Data for processing:
^^^^

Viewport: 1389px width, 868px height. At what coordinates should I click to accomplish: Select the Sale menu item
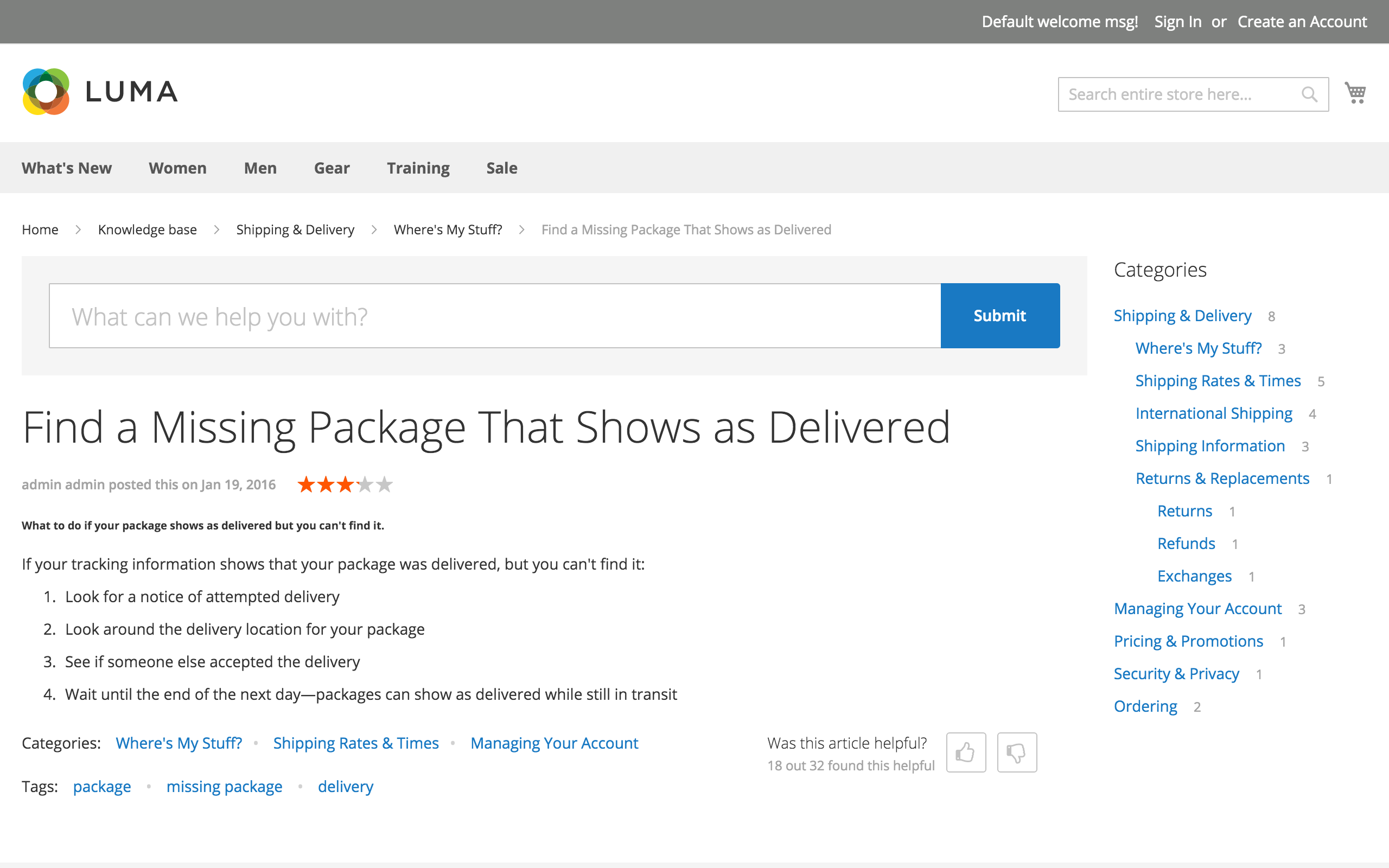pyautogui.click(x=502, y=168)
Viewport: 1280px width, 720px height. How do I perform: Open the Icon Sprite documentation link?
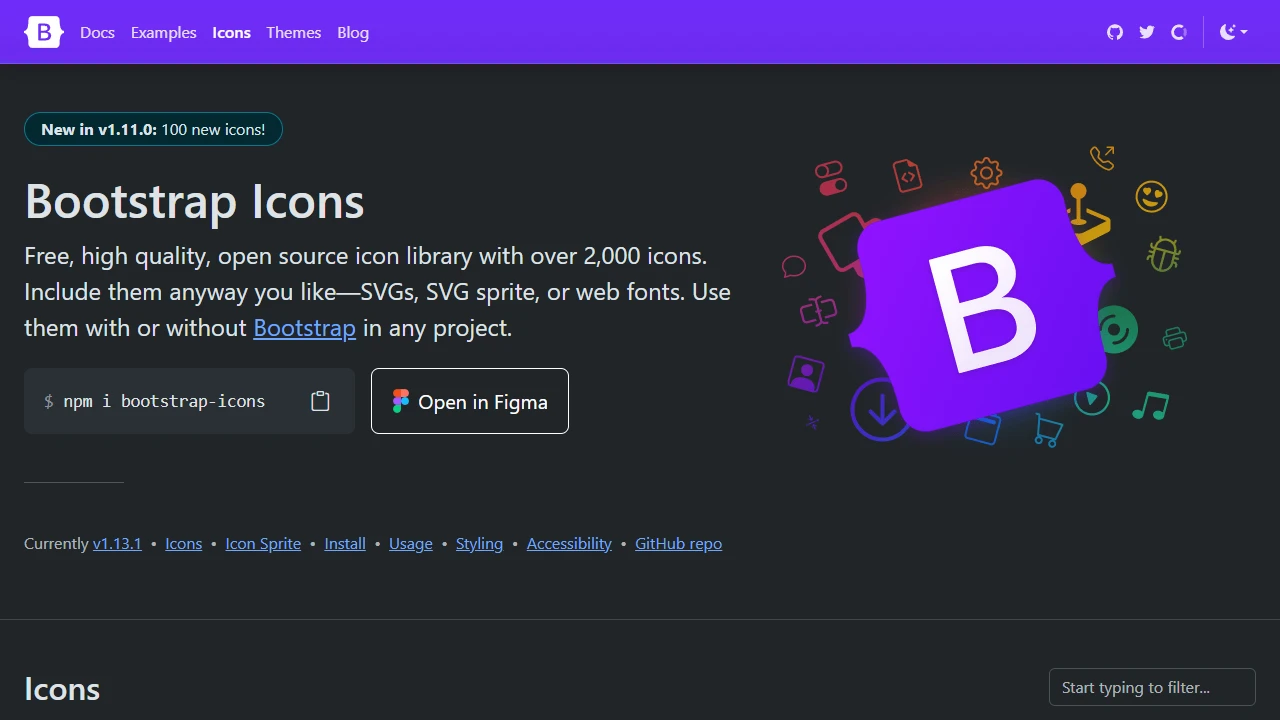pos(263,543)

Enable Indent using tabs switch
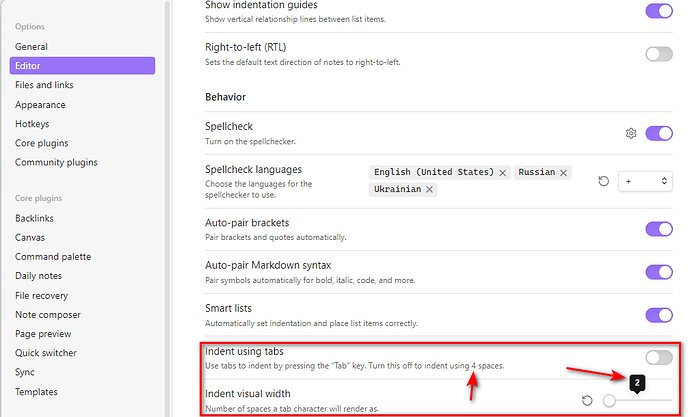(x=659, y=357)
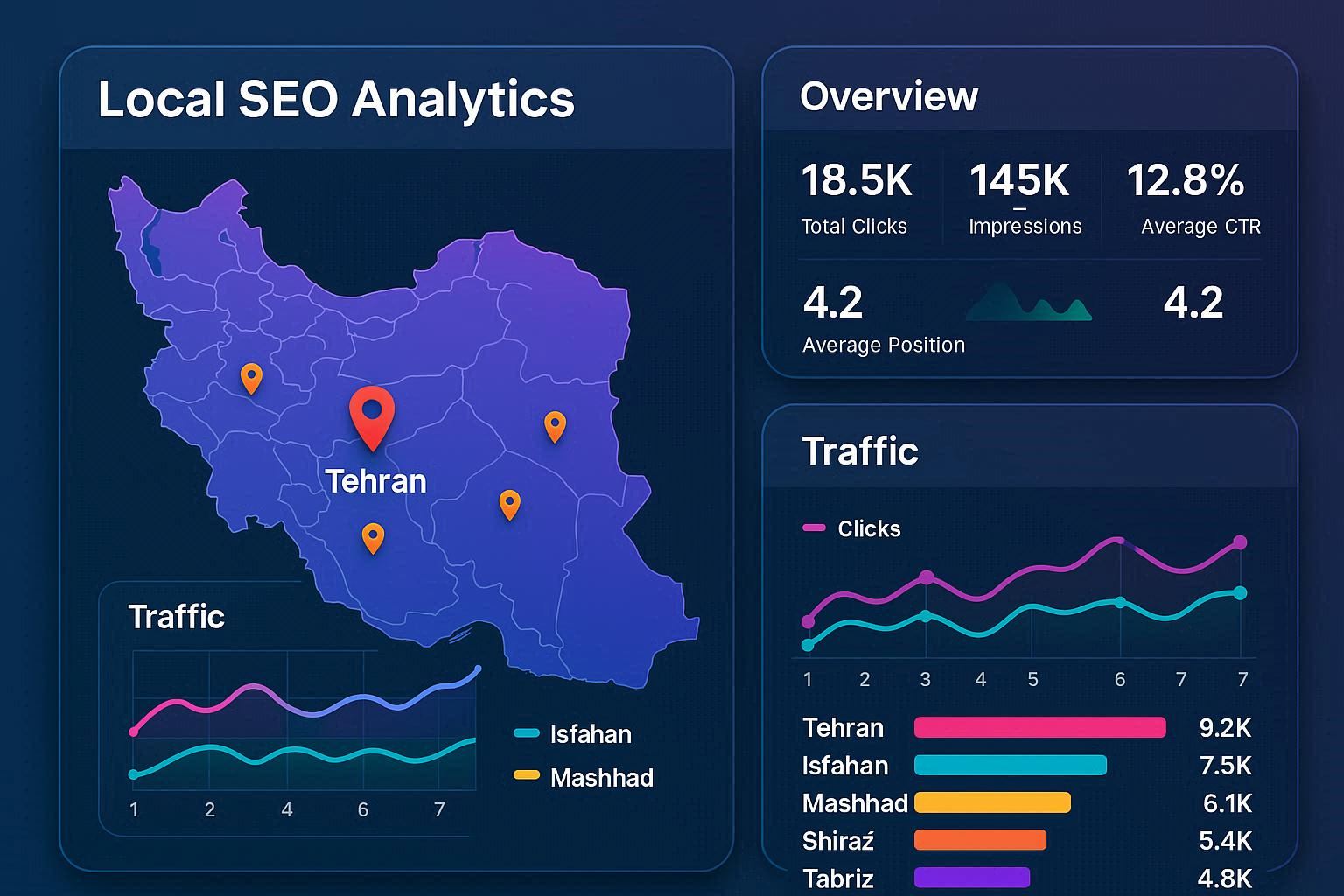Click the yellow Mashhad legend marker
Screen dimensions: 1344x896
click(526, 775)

^^^^

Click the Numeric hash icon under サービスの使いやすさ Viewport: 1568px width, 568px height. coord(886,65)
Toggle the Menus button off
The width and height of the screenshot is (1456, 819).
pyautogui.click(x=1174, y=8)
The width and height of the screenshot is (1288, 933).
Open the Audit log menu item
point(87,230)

^^^^

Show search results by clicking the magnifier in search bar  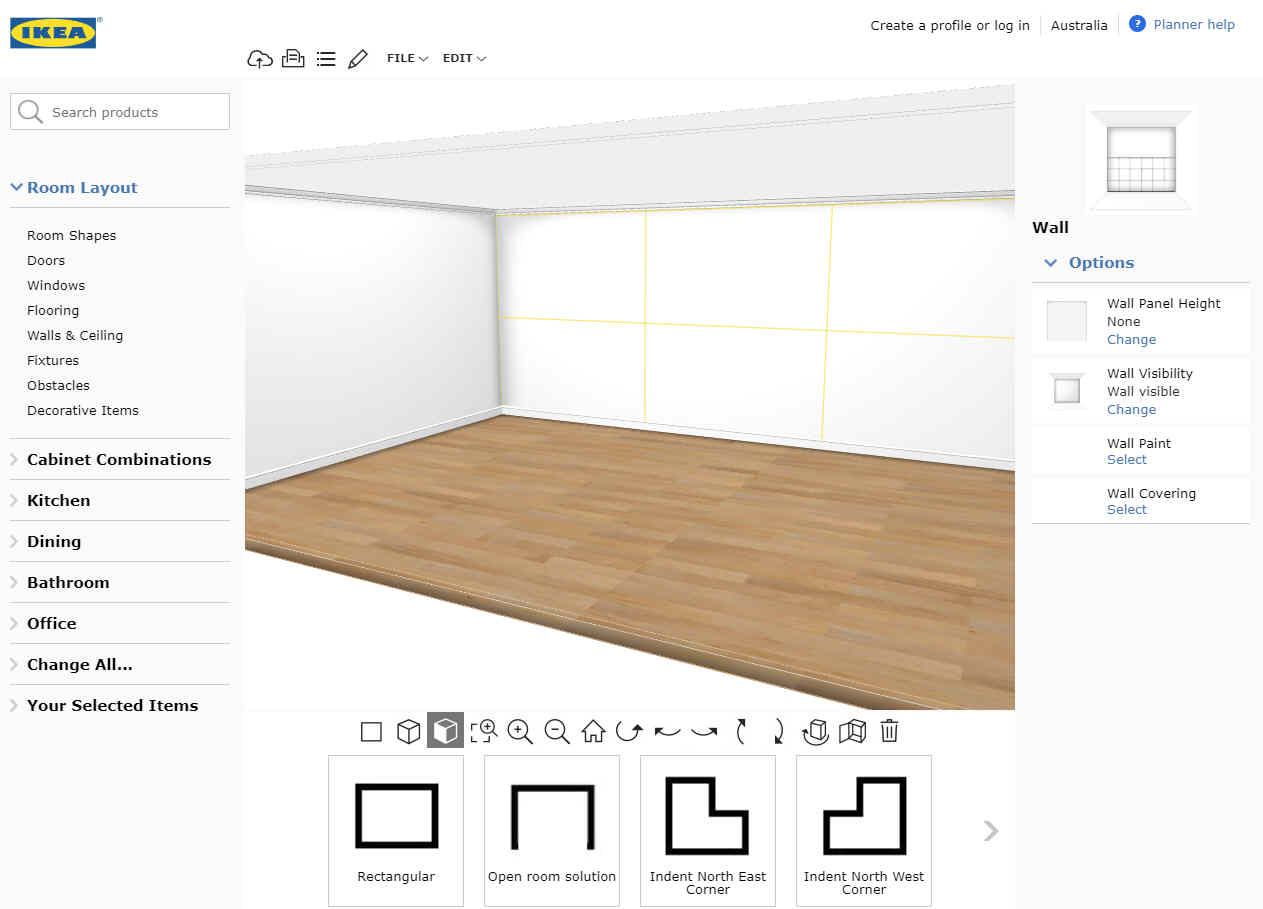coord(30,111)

^^^^

Instruction: Copy the rows from the line holding "Viewport: 1389px width, 868px" through the line holding "click(526, 775)", both included, character for character. Leave the pictures out.

Complete answer:
Viewport: 1389px width, 868px height. At what coordinates should I click to accomplish: Select the Sale menu item
pyautogui.click(x=502, y=168)
Viewport: 1280px width, 720px height. How do I perform: Open the Icon Sprite documentation link?
pos(263,543)

Enable Indent using tabs switch
(x=659, y=357)
Click the yellow Mashhad legend marker
Screen dimensions: 1344x896
click(526, 775)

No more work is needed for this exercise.